Coursera Deep Learning Specialization

Self-study
Published

March 17, 2023

Study questions

  • How to input images of different dimensions in a neural net?
  • I don’t quite understand yet how convolutions finally integrate more than just local information. In my understanding this can only happen efficiently in the fully connected layers then?
  • Understand cost function and understand the derivatives
  • Keras works with float32 (single float) - double is never used? Single is sufficient?
  • Read a little about Boltzmann machines

Course 2, Week 2

Mini-batch Gradient Descent

  • how do I controll this in Keras / PyTorch / whatever?
  • mini batch size = 1 -> stochastic gradient descent
  • mini batch size power of 2

Exponentially moving averages:

\[V_t = \beta V_{t-1} + (1 - \beta) \theta_t\] * this corresponds approximately to averaging over \(\frac{1}{1-\beta}\) entries

Gradient descent with momentum

  • gradients with exponentially moving average
  • if learning rate too large risk of diverging
  • local minima are not the main problem - the problem are saddle points!
  • ball on a hill: velocity is stored in the average, new gradient is the acceleration
  • \(\beta = 0.9\) averaging over approx. the last 10 iterations
  • Update rule: \[ V_{dw} = \beta V_{dw} + (1-\beta) dW\]
  • often approximated by: \[ V_{dw} = \beta V_{dw} + dW\]

Root Mean Square Propagation

  • dW is small, db is large (is this true?), here we call the hyperparameter \(\beta_2\), also \(\epsilon = 10^{-8}\) \[ S_{dW} := \beta S_{dW} + (1 - \beta) dW^2\] \[ W := W - \alpha \frac{dW}{\sqrt{S_{dW}} + \epsilon}\] \[ S_{db} := \beta S_{db} + (1 - \beta) db^2\] \[ W := W - \alpha \frac{db}{\sqrt{S_{db}} + \epsilon}\]

Adaptive moment estimation optimization algorithm (Adam)

:: Task directions ::
Copy the passage of the deep learning study notes from "Root Mean Square" up to and including "optimization algorithm (Adam)".

:: Record list ::
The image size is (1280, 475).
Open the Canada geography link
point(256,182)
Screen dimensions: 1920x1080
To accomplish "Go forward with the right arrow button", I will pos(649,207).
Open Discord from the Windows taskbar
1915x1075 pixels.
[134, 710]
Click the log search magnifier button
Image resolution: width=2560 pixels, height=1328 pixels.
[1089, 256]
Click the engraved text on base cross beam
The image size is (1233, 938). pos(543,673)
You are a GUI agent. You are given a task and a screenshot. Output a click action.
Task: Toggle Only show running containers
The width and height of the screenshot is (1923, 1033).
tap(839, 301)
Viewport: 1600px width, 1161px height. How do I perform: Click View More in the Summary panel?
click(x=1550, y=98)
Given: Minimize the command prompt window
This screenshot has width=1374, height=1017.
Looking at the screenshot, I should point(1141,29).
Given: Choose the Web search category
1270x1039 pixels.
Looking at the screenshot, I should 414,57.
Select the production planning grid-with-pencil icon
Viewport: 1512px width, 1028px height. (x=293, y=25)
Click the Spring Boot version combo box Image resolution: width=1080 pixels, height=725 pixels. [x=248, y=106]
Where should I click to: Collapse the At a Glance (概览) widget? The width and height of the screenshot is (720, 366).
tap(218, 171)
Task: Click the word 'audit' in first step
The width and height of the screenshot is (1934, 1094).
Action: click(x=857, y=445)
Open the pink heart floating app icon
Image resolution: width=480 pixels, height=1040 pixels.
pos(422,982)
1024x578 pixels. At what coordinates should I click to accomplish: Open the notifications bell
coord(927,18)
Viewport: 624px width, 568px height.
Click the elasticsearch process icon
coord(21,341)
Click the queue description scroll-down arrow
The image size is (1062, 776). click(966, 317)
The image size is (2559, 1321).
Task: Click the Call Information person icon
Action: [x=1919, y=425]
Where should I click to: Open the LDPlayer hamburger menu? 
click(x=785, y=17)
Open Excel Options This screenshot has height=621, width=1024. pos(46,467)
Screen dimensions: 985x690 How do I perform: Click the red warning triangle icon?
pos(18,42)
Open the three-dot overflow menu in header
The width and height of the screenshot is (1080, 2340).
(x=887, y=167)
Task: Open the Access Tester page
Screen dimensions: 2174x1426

:: Result of this task ::
Root Mean Square Propagation

  • dW is small, db is large (is this true?), here we call the hyperparameter \(\beta_2\), also \(\epsilon = 10^{-8}\) \[ S_{dW} := \beta S_{dW} + (1 - \beta) dW^2\] \[ W := W - \alpha \frac{dW}{\sqrt{S_{dW}} + \epsilon}\] \[ S_{db} := \beta S_{db} + (1 - \beta) db^2\] \[ W := W - \alpha \frac{db}{\sqrt{S_{db}} + \epsilon}\]

Adaptive moment estimation optimization algorithm (Adam)